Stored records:

━━━━━━━━━━━━━━━━

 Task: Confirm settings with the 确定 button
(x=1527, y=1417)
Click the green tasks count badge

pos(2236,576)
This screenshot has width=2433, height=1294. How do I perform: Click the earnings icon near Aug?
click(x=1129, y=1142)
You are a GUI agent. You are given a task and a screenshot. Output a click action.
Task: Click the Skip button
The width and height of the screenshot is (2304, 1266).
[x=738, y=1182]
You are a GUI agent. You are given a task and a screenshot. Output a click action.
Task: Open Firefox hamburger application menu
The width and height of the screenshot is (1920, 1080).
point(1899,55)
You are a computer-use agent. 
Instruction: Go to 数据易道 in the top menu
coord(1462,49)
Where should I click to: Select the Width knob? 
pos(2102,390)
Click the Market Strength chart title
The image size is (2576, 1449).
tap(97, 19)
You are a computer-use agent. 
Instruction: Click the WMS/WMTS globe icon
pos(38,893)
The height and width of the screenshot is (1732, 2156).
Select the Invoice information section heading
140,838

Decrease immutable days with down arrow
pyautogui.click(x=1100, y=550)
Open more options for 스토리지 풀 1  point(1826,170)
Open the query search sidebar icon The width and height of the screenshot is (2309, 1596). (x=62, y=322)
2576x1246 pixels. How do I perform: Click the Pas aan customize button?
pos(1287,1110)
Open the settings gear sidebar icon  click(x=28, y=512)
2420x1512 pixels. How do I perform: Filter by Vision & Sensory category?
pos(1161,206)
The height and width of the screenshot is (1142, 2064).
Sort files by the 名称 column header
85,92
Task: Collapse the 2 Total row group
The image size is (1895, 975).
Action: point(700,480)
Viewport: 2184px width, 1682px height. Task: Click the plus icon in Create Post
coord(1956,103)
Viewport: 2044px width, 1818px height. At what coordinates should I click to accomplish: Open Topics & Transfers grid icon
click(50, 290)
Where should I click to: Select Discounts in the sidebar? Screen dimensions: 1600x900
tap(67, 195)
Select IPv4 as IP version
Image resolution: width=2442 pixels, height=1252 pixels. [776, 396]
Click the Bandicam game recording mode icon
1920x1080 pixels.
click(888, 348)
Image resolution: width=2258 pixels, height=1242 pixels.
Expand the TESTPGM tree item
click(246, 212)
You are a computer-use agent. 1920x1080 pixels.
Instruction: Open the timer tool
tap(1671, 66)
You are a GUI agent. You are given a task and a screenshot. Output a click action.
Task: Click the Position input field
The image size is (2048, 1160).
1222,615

━━━━━━━━━━━━━━━━

THE PROBLEM:
Each entry above is to be transcribed without alteration.

PROBLEM SOLUTION:
 Task: Confirm settings with the 确定 button
(x=1527, y=1417)
Click the green tasks count badge

pos(2236,576)
This screenshot has width=2433, height=1294. How do I perform: Click the earnings icon near Aug?
click(x=1129, y=1142)
You are a GUI agent. You are given a task and a screenshot. Output a click action.
Task: Click the Skip button
The width and height of the screenshot is (2304, 1266).
[x=738, y=1182]
You are a GUI agent. You are given a task and a screenshot. Output a click action.
Task: Open Firefox hamburger application menu
The width and height of the screenshot is (1920, 1080).
point(1899,55)
You are a computer-use agent. 
Instruction: Go to 数据易道 in the top menu
coord(1462,49)
Where should I click to: Select the Width knob? 
pos(2102,390)
Click the Market Strength chart title
The image size is (2576, 1449).
tap(97, 19)
You are a computer-use agent. 
Instruction: Click the WMS/WMTS globe icon
pos(38,893)
The height and width of the screenshot is (1732, 2156).
Select the Invoice information section heading
140,838

Decrease immutable days with down arrow
pyautogui.click(x=1100, y=550)
Open more options for 스토리지 풀 1  point(1826,170)
Open the query search sidebar icon The width and height of the screenshot is (2309, 1596). (x=62, y=322)
2576x1246 pixels. How do I perform: Click the Pas aan customize button?
pos(1287,1110)
Open the settings gear sidebar icon  click(x=28, y=512)
2420x1512 pixels. How do I perform: Filter by Vision & Sensory category?
pos(1161,206)
The height and width of the screenshot is (1142, 2064).
Sort files by the 名称 column header
85,92
Task: Collapse the 2 Total row group
The image size is (1895, 975).
Action: point(700,480)
Viewport: 2184px width, 1682px height. Task: Click the plus icon in Create Post
coord(1956,103)
Viewport: 2044px width, 1818px height. At what coordinates should I click to accomplish: Open Topics & Transfers grid icon
click(50, 290)
Where should I click to: Select Discounts in the sidebar? Screen dimensions: 1600x900
tap(67, 195)
Select IPv4 as IP version
Image resolution: width=2442 pixels, height=1252 pixels. [776, 396]
Click the Bandicam game recording mode icon
1920x1080 pixels.
click(888, 348)
Image resolution: width=2258 pixels, height=1242 pixels.
Expand the TESTPGM tree item
click(246, 212)
You are a computer-use agent. 1920x1080 pixels.
Instruction: Open the timer tool
tap(1671, 66)
You are a GUI agent. You are given a task and a screenshot. Output a click action.
Task: Click the Position input field
The image size is (2048, 1160).
1222,615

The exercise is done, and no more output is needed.